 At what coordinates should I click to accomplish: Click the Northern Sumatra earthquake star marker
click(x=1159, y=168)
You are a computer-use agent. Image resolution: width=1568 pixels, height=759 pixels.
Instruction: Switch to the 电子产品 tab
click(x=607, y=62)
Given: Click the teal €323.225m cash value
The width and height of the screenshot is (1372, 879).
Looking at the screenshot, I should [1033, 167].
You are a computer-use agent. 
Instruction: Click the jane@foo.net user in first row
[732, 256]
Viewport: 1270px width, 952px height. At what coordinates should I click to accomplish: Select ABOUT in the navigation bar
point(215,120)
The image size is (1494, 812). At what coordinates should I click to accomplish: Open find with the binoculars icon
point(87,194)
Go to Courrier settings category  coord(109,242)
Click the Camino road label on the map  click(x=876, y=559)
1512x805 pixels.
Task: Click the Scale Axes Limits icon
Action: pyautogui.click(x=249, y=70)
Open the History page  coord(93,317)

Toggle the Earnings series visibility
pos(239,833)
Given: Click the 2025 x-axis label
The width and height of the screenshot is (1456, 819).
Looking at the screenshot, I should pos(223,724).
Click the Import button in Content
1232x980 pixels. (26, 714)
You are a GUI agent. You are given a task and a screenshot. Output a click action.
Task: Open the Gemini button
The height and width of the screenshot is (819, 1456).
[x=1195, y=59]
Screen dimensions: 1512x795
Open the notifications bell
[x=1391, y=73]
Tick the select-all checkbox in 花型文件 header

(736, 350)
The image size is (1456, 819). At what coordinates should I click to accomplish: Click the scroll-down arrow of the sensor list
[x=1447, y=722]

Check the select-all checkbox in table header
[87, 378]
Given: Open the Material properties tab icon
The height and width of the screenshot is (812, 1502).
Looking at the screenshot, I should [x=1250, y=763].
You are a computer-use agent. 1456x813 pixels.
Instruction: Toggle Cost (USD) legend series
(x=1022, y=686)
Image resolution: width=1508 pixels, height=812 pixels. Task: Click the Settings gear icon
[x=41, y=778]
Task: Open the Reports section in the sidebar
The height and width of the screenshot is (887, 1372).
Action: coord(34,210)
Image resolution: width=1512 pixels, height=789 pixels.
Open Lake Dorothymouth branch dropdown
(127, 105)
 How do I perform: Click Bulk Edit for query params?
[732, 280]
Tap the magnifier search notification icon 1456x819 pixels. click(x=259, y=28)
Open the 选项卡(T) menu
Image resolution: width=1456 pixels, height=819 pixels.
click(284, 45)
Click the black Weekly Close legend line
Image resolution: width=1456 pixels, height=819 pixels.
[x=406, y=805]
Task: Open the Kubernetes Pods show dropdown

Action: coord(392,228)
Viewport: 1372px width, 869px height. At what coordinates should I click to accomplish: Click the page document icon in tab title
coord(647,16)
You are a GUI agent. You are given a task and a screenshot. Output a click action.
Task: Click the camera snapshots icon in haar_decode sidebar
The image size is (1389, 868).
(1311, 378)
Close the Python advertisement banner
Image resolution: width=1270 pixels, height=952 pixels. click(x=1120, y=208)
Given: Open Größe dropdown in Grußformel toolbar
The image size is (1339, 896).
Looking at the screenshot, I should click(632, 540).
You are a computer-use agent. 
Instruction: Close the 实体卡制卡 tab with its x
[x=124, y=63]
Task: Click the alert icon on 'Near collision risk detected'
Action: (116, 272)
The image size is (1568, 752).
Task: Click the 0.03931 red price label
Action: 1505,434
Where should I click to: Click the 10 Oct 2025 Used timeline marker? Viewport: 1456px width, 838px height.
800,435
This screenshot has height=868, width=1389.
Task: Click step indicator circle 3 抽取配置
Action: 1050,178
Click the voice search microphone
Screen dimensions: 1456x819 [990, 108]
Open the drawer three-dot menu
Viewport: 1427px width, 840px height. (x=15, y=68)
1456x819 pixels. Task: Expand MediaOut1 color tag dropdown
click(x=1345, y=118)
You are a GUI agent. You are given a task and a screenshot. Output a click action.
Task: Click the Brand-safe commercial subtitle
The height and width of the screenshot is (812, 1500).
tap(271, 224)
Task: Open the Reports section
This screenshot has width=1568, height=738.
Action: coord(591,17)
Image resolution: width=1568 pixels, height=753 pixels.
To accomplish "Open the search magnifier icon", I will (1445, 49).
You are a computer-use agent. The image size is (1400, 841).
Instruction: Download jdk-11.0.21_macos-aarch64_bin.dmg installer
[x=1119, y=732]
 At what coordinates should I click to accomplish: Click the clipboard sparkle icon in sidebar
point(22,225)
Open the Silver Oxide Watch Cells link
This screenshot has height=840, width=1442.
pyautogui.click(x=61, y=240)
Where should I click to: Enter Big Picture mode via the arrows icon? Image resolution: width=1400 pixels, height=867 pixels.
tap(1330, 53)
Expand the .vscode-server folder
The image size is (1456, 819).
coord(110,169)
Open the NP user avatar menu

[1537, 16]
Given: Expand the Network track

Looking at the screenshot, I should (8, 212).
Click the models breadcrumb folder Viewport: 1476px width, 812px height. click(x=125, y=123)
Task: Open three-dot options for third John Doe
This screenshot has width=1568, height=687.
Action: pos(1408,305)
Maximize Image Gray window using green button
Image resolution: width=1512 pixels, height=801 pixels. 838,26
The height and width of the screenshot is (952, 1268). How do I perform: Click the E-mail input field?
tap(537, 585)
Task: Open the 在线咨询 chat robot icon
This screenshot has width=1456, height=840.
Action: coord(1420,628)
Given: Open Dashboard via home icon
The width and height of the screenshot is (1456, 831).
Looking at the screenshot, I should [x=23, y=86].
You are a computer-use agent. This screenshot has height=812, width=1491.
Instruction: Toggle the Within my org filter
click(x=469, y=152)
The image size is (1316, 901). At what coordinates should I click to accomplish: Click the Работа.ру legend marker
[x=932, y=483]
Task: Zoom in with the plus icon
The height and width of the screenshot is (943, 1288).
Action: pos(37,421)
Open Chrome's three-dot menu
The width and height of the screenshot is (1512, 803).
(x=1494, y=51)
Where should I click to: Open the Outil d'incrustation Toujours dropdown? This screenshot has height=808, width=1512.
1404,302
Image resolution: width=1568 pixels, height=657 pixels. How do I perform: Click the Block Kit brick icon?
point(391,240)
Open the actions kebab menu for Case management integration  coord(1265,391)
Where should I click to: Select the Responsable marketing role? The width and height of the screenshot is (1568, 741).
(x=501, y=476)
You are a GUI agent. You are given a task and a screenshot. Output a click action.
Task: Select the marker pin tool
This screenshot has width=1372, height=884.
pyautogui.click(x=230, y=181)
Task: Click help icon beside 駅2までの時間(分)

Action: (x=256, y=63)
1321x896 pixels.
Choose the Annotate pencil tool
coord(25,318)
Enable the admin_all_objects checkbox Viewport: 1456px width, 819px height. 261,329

▶ [The task]: From the records above, print exactly the lines that run from the line with "Check the select-all checkbox in table header" to the line with "You are a computer-use agent. 1456x813", inclusive.

▶ [Written reply]:
Check the select-all checkbox in table header
[87, 378]
Given: Open the Material properties tab icon
The height and width of the screenshot is (812, 1502).
Looking at the screenshot, I should [x=1250, y=763].
You are a computer-use agent. 1456x813 pixels.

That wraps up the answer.